Geronimo’s on the warpath

The stage for Lordsburg

The Gringo Kid stops the stage


To the rescue!

The Plummer Boys

Next week Part Two : The Copperhead Strikes The filmmaker of this youthful 8mm movie was Charles Guggenheim (1924-2002), a prolific and much lauded documentary filmmaker.  He made more than 100 films and was recipient of a Peabody, four Oscars ® and 12 Oscar® nominations.  Guggenheim was born in Cincinnati, graduated from the University of Iowa and soon turned to television production. In 1954 he founded his own film company, which is still based in Washington, DC. His biography states “he often made films on men he liked and believed in, including film biographies for the libraries of Presidents Truman, Kennedy and Johnson, and scores of political advertisements. His first of four Oscars® came for Nine from Little Rock (1964) on the civil rights movement.
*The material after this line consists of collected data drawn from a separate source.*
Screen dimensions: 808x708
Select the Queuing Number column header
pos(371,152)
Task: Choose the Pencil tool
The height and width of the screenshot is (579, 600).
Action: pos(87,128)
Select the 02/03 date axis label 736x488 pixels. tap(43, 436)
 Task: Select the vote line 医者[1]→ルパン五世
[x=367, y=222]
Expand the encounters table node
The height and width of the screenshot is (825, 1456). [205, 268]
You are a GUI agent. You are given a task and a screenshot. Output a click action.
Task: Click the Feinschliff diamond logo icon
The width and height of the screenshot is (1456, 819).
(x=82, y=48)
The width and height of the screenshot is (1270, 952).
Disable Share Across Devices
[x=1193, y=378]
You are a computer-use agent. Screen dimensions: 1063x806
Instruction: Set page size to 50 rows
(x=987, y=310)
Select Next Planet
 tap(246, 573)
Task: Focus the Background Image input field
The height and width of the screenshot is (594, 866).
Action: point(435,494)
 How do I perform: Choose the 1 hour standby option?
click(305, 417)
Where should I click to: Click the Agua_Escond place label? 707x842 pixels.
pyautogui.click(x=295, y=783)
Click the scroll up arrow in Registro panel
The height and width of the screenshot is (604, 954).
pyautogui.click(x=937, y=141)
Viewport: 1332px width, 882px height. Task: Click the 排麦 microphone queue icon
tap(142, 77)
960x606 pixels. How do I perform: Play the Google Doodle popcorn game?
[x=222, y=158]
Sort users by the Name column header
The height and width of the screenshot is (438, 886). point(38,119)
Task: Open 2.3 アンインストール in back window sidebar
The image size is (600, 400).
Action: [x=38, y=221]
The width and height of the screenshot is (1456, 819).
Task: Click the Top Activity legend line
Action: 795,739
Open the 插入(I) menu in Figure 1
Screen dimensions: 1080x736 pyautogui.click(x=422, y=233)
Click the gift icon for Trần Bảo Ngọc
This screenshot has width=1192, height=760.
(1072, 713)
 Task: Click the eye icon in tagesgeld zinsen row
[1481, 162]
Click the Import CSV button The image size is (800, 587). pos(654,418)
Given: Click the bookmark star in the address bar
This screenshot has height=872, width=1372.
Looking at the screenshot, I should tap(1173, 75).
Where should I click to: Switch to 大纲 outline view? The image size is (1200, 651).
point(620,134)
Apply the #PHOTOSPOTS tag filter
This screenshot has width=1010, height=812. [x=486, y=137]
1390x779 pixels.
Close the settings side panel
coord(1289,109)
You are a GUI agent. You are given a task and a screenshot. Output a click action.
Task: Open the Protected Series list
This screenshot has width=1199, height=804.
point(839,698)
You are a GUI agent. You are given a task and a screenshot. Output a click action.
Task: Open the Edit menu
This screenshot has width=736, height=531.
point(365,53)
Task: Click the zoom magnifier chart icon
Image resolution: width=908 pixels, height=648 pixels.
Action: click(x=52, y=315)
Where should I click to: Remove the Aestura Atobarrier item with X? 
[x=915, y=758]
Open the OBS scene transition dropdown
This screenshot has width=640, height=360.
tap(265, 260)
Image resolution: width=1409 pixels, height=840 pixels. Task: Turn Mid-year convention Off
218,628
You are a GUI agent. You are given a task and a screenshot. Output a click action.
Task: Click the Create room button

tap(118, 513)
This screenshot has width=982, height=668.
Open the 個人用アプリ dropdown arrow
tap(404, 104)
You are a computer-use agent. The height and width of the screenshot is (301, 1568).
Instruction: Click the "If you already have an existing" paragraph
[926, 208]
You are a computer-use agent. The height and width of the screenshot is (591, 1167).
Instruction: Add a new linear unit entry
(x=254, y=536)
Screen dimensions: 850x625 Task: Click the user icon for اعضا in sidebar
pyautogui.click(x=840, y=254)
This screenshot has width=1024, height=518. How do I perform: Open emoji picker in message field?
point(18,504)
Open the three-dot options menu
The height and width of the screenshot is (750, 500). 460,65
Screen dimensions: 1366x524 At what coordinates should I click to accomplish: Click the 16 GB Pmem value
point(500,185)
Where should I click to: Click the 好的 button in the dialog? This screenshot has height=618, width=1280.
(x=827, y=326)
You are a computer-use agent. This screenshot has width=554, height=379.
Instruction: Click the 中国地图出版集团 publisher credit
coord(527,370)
His other Oscars® were received for the films RFK Remembered  (1968), The Johnstown Flood  (1989), a terrifying document on a disaster, and A Time for Justice  (1994).  His last months were spent finishing the film, Berga, Soldiers of Another War, a documentary about prisoners of war in the 106th Infantry in Nazi Germany, which aired on public television after his death.  We posed questions which interested us to Grace and the viewers and film archivists in the audience and asked them to think of other questions.


  1. If you found this can of film with no filmmaker’s name, just Sagecoach, Wyo. 1940, marked on it, what kinds of notes and research would you do?
  2. Did the Guggenheim family take home movies and if so, who was the filmmaker in the family (the camera person)?
  3. Did Charles make any movies before this one?  If so, what? What films did he talk about seeing as a boy?
  4. How did this film come to you, Grace? Can you read into the record the letter from Charles’s colleague and co-filmmaker at camp, Jack Shay. How can we determine the roles in the filmmaking of Charles and Jack and other campers?
  5. As an adult filmmaker, did Charles ever talk about that summer or John Ford's Stagecoach or his movie Sagecoach?
  6. Was Sagecoach shown silent, or did someone play music or do voice over or ad lib to it?
  7. Are there any accounts of the places or number of times the film was shown, where and to whom?In the overall Charles Guggenheim legacy of film, where does Sagecoach fit?
  8. For film scholars and especially John Ford scholars, where does Sagecoach fit?
  9. When entering this film in a database, what kind of genre or type do you assign it? What other fields or categories need to be created to include the particulars of such a film in an archive?